**Problem description:** Count up the lines below that include the string "avatar" and report the number by itself.

**Entries provided:**
------------------------------------------------
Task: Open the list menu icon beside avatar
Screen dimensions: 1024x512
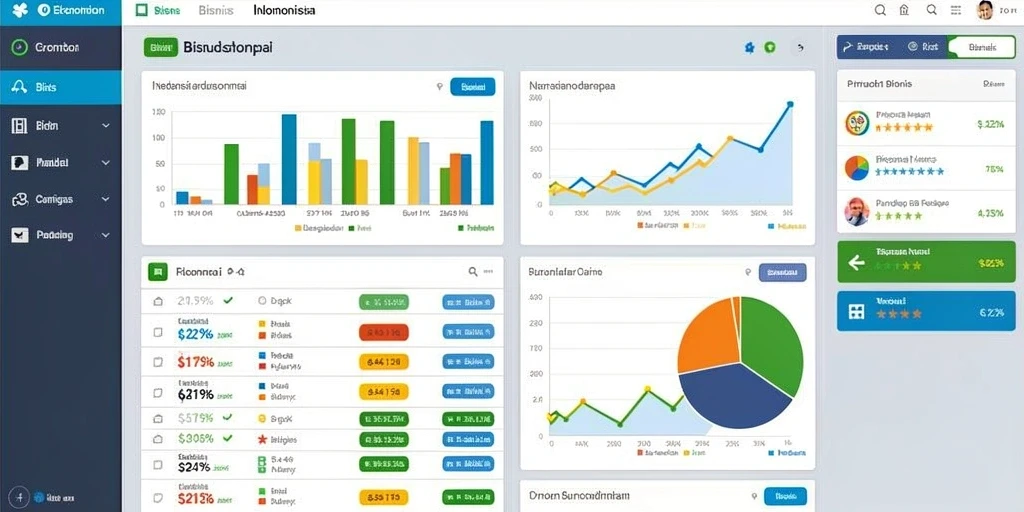Action: tap(956, 10)
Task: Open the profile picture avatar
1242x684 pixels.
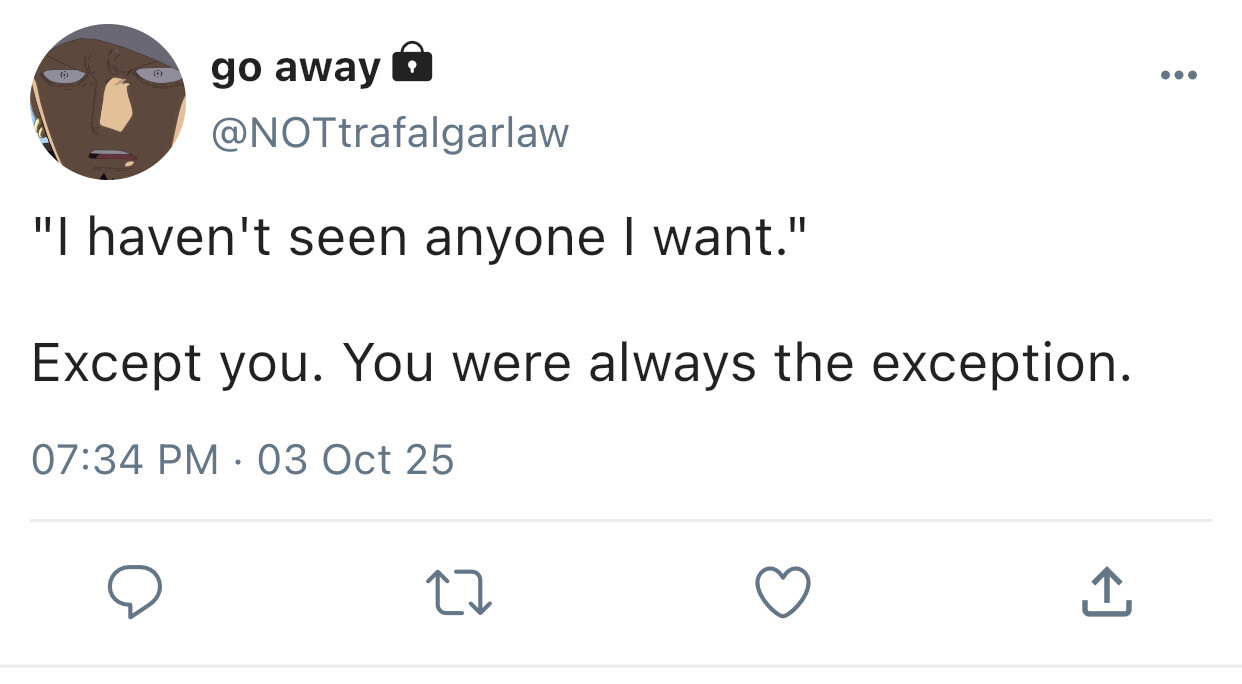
------------------------------------------------
**Expected answer:** 2